SHORT COMMUNICATION

A Case of Pemphigus Herpetiformis Strongly Associated with Gastric Cancer

Masakazu KAKURAI1*, Hana TAKESHITA1, Hiroshi KOGA2, Norito ISHII2 and Yoshihiro MORIYAMA1

1Department of Dermatology, Tsuchiura Kyodo General Hospital, 4-1-1 Otsuno, Tsuchiura, Ibaraki 300-0028, and 2Department of Dermatology, Kurume University School of Medicine, and Kurume University Institute of Cutaneous Cell Biology, Kurume, Japan. *E-mail: kakurai.masakazu.or@ms.hosp.tsukuba.ac.jp

 

Citation: Acta Derm Venereol 2024; 104: adv41319. DOI https://doi.org/10.2340/actadv.v104.41319.

Copyright: © 2024 The Author(s). Published by MJS Publishing, on behalf of the Society for Publication of Acta Dermato-Venereologica. This is an Open Access article distributed under the terms of the Creative Commons Attribution-NonCommercial 4.0 International License (https://creativecommons.org/licenses/by-nc/4.0/).

Submitted: Aug 22, 2024. Accepted after revision: Nov 5, 2024. Published: Dec 5, 2024.

 

INTRODUCTION

Pemphigus herpetiformis (PH) is a rare type of pemphigus with a unique clinical and histological presentation (1).
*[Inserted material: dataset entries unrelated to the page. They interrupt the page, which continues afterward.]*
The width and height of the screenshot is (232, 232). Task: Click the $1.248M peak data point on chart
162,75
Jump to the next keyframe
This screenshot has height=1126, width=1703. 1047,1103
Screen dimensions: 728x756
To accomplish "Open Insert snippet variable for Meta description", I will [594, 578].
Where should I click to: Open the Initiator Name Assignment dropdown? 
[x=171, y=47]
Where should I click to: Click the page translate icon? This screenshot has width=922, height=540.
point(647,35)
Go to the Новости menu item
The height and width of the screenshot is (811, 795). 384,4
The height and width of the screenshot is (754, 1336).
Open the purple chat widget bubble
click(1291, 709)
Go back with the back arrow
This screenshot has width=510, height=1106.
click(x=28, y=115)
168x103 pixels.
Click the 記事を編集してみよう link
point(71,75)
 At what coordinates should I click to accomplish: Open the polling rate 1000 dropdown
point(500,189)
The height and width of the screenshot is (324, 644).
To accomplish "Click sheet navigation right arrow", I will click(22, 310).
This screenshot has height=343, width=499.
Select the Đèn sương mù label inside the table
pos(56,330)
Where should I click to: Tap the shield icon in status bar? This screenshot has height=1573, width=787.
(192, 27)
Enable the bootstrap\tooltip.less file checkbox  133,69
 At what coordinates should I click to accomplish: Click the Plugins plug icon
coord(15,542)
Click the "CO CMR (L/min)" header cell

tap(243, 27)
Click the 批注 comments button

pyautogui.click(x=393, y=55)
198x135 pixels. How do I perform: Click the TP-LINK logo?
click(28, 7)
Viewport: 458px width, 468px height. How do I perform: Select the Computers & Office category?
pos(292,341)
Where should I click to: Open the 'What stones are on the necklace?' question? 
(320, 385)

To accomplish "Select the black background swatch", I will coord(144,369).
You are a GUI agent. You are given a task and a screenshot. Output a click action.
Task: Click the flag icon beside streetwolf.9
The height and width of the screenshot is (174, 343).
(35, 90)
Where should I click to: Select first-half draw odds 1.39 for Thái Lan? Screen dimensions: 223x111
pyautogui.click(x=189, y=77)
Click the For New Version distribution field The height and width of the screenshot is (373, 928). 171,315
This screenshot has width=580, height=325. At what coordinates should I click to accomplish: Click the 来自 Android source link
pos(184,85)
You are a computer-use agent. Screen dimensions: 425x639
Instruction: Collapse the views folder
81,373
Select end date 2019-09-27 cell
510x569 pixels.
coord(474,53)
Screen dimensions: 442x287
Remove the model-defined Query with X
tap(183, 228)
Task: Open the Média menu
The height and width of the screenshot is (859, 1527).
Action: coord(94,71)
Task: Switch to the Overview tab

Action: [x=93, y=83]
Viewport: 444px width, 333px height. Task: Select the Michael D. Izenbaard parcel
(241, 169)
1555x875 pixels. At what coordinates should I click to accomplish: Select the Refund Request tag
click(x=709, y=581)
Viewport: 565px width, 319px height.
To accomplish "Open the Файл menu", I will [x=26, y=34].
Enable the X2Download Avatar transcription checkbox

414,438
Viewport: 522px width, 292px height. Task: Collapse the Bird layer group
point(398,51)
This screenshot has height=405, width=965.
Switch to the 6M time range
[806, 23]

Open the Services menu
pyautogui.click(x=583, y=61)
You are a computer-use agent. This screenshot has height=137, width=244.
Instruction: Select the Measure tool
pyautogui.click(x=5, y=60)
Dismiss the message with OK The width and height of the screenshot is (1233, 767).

PH has been reported to be associated with some malignancies, including lung cancer, prostate cancer, lymphoma, oesophageal carcinoma, cutaneous angiosarcoma, and extramammary Paget’s disease (210). However, as these patients responded well to prednisolone therapy before cancer treatment and had variable immunologic profiles, the association between PH and malignancies remains unclear. Herein, we present a case of PH strongly associated with gastric cancer in which the skin lesions healed rapidly and anti-desmoglein (Dsg) 3 antibodies became negative after total gastrectomy without treatment for PH.

CASE REPORT

An 80-year-old Japanese man presented with a 10-month history of a pruritic rash beginning on the neck and gradually spreading to the trunk and extremities. Medical history included hypertension and cerebral infarction, and medications included nifedipine and clopidogrel sulphate. Physical examination revealed multiple urticarial erythematous plaques up to 3 cm in diameter, with vesicles, erosions, and crusts on the head, face, trunk, and extremities (Fig. 1A–D). The patient complained of severe itching. The mucous membranes were clear. Blood tests showed elevated white blood cell count of 9.07 × 103/μL (normal; 4,000–9,000/μL) with eosinophilia (7.7%) and elevated C-reactive protein level of 1.15 mg/dL (normal; < 0.30 mg/dL); other laboratory findings were unremarkable. A skin biopsy of the erythematous lesion revealed eosinophilic and neutrophilic spongiosis, with infiltration of some eosinophils and lymphocytes in the dermis (Fig. 1E). Another skin biopsy of the vesicle revealed an intraepidermal vesicle formed from the lower layers of the epidermis, containing some eosinophils and neutrophils, without acantholysis, and an infiltration of some eosinophils and lymphocytes, with a few neutrophils observed in the dermis (Fig. 1F). Direct immunofluorescence showed epidermal intercellular deposition of IgG (Fig. 1G) and C3, but no IgA or IgM. Enzyme-linked immunosorbent assay (ELISA) showed elevated serum levels of IgG antibodies against Dsg3 (94.20 U/mL: cut-off < 20 U/mL) but was negative for Dsg1. Additionally, we performed ELISA using recombinant proteins expressed by mammalian cells, which was positive for IgG and IgA anti-desmocollin (Dsc) 1 (0.238: cut-off < 0.200 and 1.559: cut-off < 0.091, respectively) and negative for IgG and IgA anti-Dsc2 and anti-Dsc3. Immunoblot analysis using epidermal extracts as antigens was negative for envoplakin, periplakin, bullous pemphigoid (BP) 180 and BP230.

Figure 1
Fig. 1. Clinical and histological findings. (A–D) Clinical images of multiple urticarial erythematous plaques with vesicles, erosions, and crusts on the head, face, trunk, and extremities. (E) A haematoxylin-eosin-stained slide of the erythematous lesion revealed eosinophilic and neutrophilic spongiosis, with infiltrations of some eosinophils and lymphocytes in the dermis (bars in the image = 100 μm). (F) Another skin biopsy from the vesicle revealed an intraepidermal vesicle formed from lower layers of the epidermis, containing some eosinophils and neutrophils, without acantholysis (bars in the image = 100 μm). (G) Direct immunofluorescence showed epidermal intercellular deposition of IgG. (H) The skin lesions did not improve with topical steroids, forming erythematous plaques of annular arrangement with vesicles, erosions, and crusts. (I) The erythematous lesions, vesicles, and erosions had healed within 2 weeks after total gastrectomy, leaving pigmentation (photo shows 4 weeks postoperatively).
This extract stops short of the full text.